*WHAT YOU NEED TO DO:* Give the records from the line that has "Given: Select the" through the line that has "Action: (x=597, y=453)" as a numbered list, leaving out any blank lines.

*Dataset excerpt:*
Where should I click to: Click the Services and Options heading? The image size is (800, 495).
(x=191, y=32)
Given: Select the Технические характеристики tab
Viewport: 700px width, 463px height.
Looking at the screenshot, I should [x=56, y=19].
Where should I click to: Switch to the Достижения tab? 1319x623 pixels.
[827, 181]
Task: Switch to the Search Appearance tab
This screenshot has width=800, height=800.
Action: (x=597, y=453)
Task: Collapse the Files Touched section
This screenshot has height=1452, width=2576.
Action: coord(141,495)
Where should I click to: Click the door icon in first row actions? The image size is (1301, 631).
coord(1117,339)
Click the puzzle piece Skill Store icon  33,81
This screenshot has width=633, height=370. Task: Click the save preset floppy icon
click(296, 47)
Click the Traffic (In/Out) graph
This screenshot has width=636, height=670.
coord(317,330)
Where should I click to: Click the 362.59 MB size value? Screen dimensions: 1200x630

*ANSWER:*
1. Given: Select the Технические характеристики tab
2. Viewport: 700px width, 463px height.
3. Looking at the screenshot, I should [x=56, y=19].
4. Where should I click to: Switch to the Достижения tab? 1319x623 pixels.
5. [827, 181]
6. Task: Switch to the Search Appearance tab
7. This screenshot has width=800, height=800.
8. Action: (x=597, y=453)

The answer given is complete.